Aim of the task ▸ Every line from the one with "Where should I" through the end of the material below, both ends included, should be transcribed exactly, without pictures.

Given data ▸
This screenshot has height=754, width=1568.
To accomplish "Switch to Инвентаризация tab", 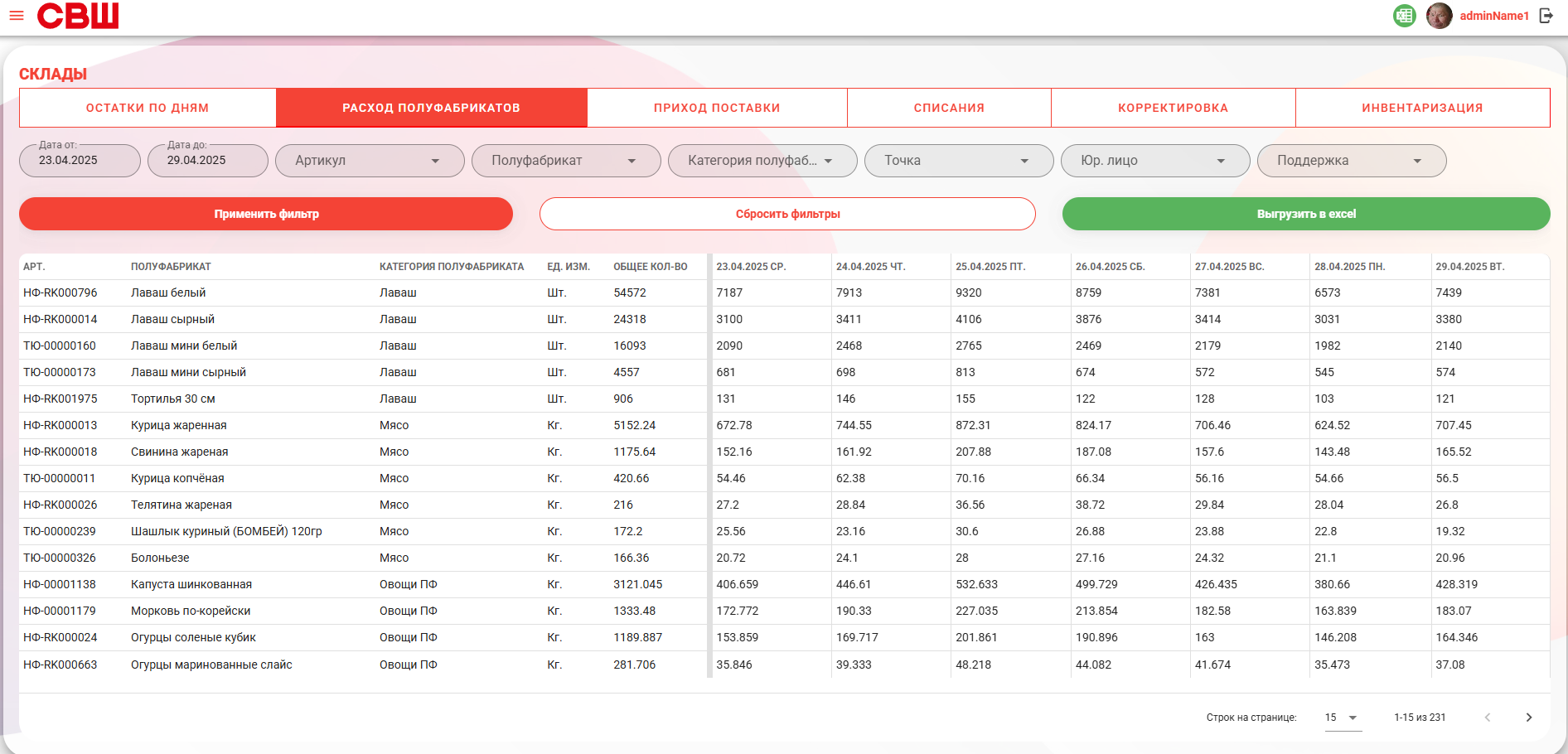I will click(1422, 108).
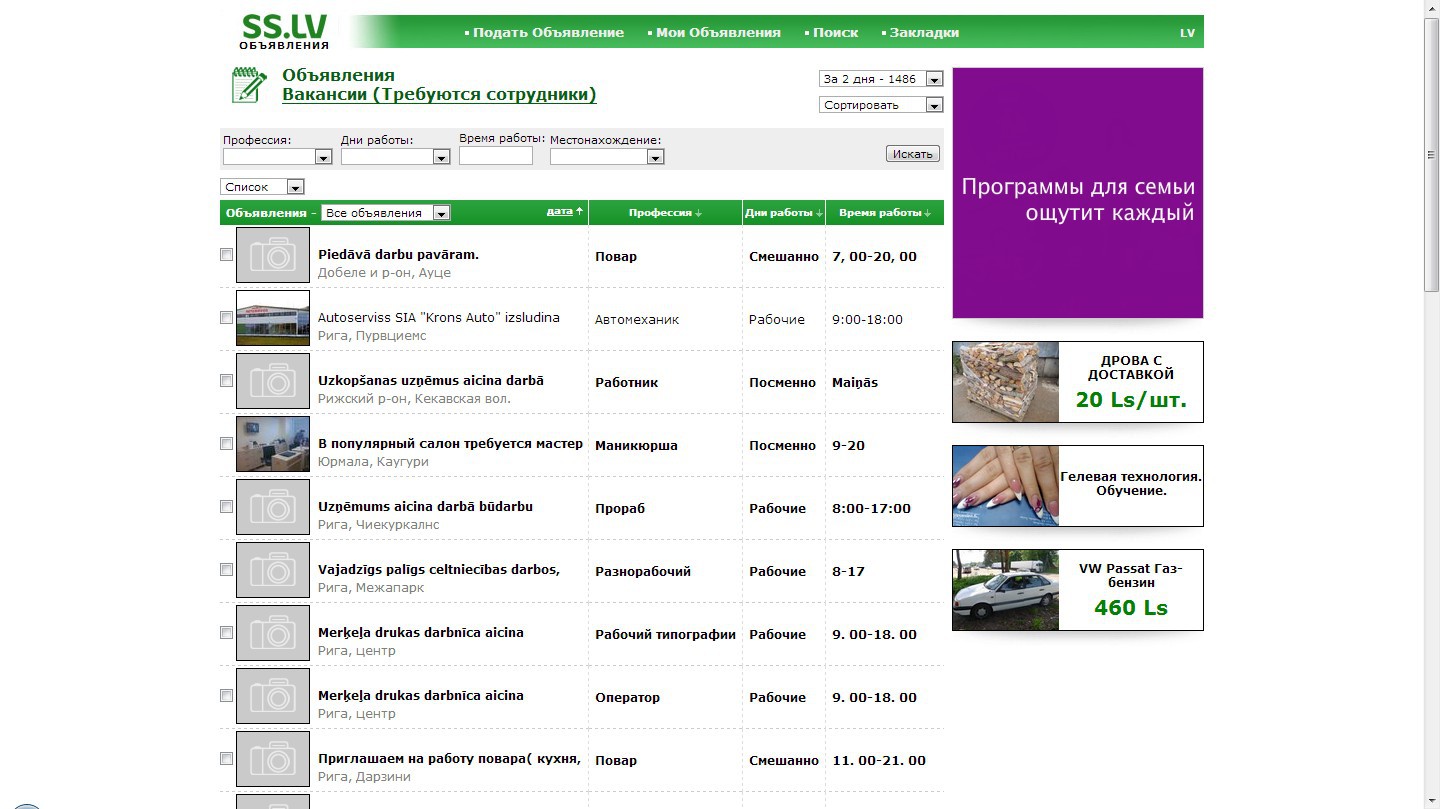The width and height of the screenshot is (1440, 809).
Task: Click the notepad icon beside Объявления heading
Action: coord(249,85)
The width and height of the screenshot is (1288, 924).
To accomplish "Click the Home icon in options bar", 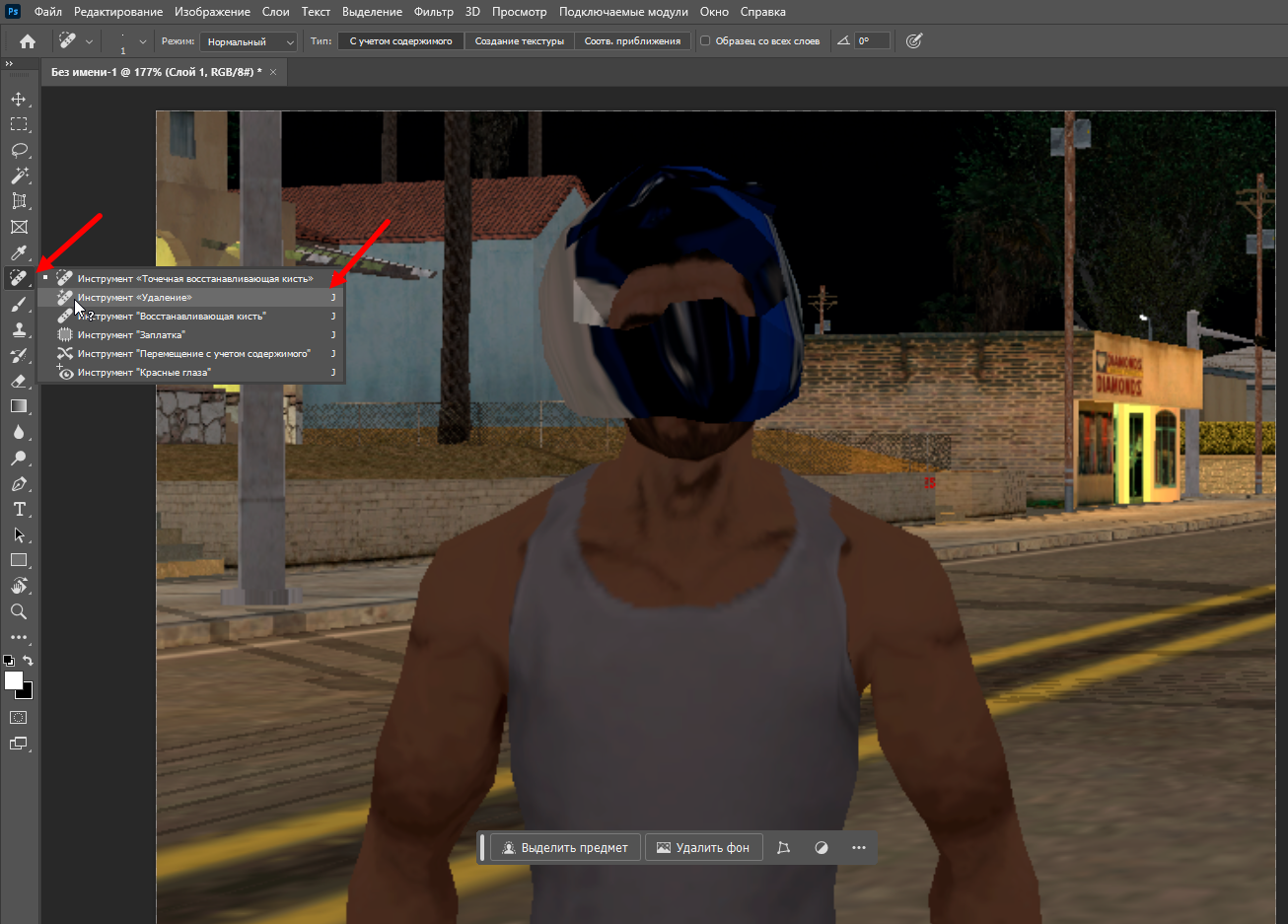I will (28, 41).
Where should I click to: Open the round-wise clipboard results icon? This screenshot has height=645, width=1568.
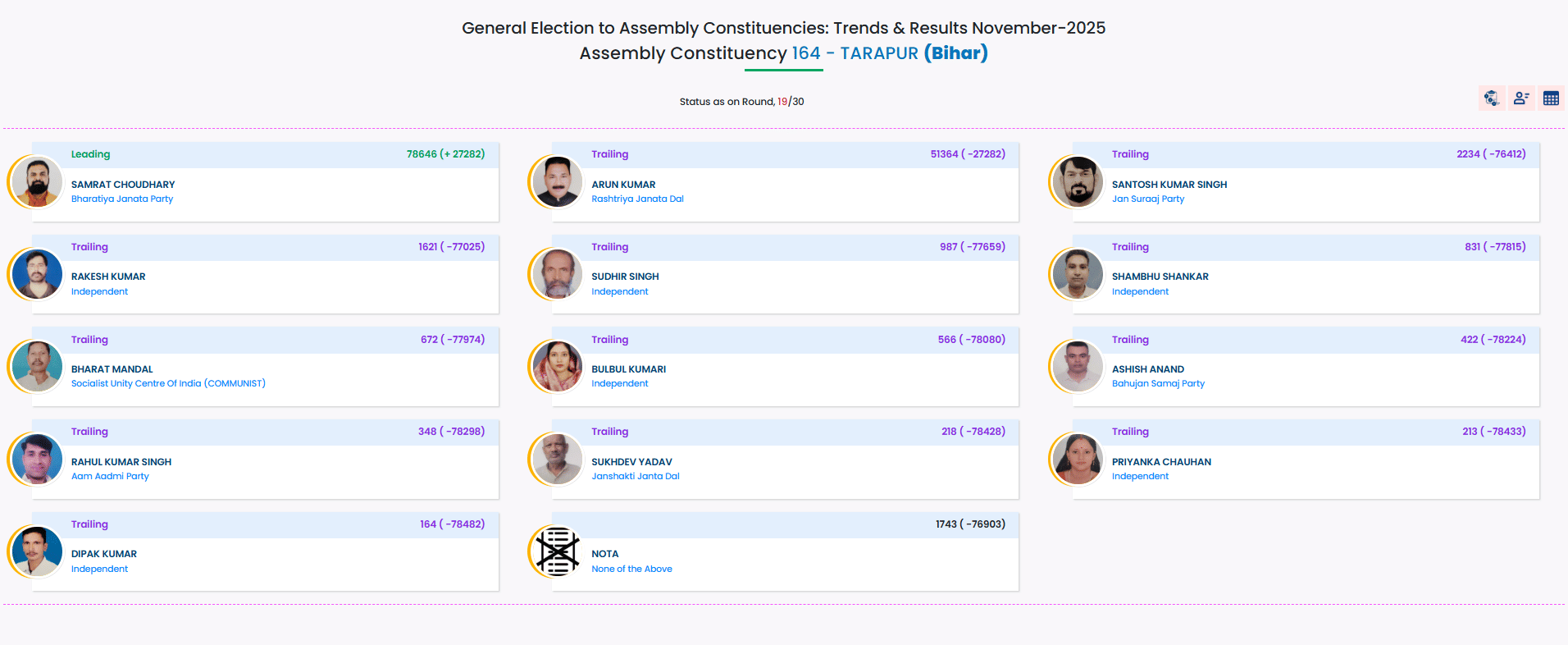coord(1491,98)
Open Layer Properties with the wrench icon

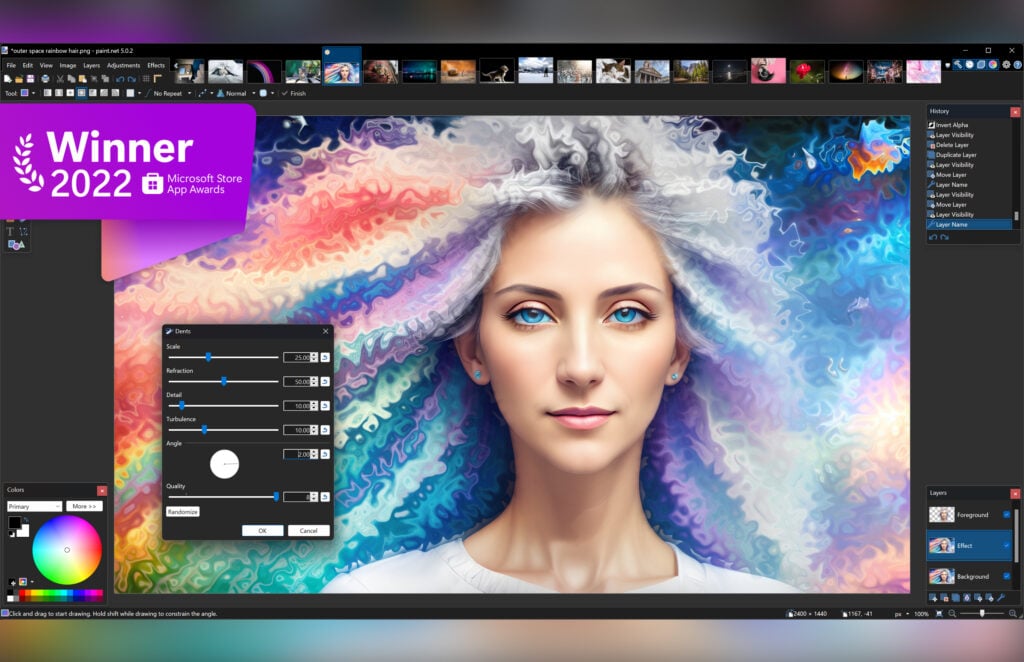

Result of the task ▸
Where should I click to: Open the round-wise clipboard results icon? This screenshot has height=645, width=1568.
coord(1491,98)
Open Layer Properties with the wrench icon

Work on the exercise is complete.